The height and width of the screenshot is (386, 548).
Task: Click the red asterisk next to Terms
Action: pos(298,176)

---

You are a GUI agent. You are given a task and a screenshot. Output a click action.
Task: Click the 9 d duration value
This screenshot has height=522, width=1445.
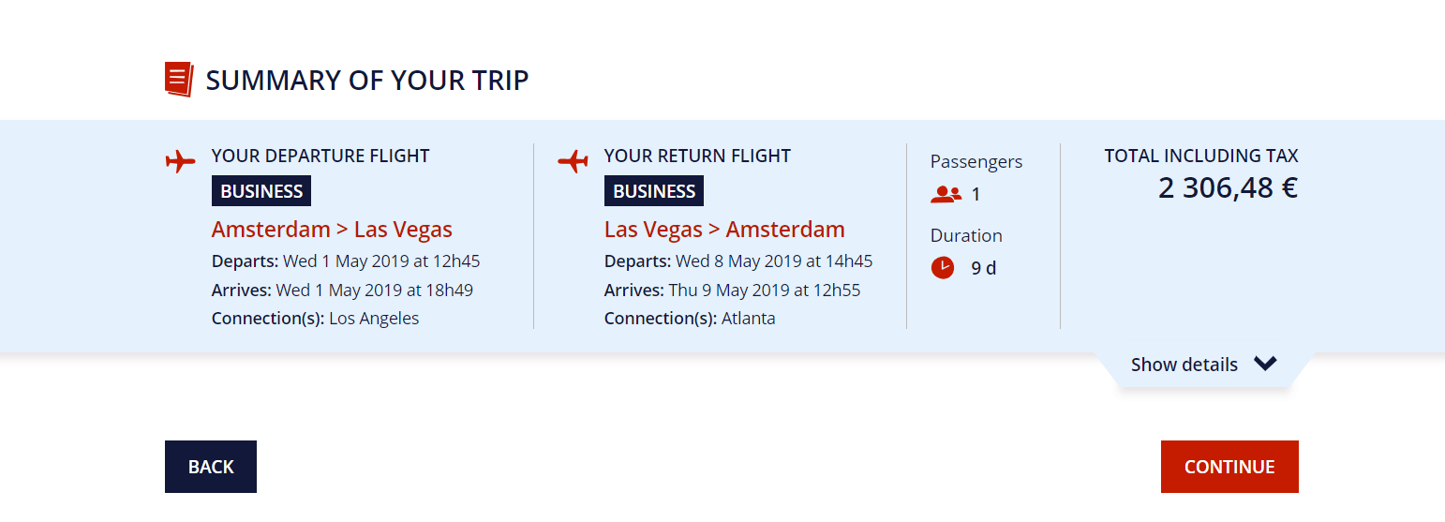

...

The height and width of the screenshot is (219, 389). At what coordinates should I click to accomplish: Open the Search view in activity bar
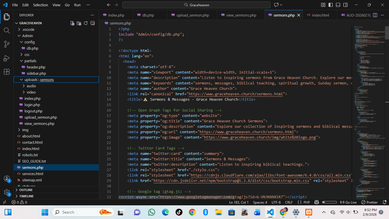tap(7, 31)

ASSIGNMENT:
All that is wanted is a faithful reproduction of the line above with "Task: Click the 9 d duration value", the line with "This screenshot has height=522, width=1445.", and every line in between.

YOUR SOLUTION:
Task: Click the 9 d duration value
This screenshot has height=522, width=1445.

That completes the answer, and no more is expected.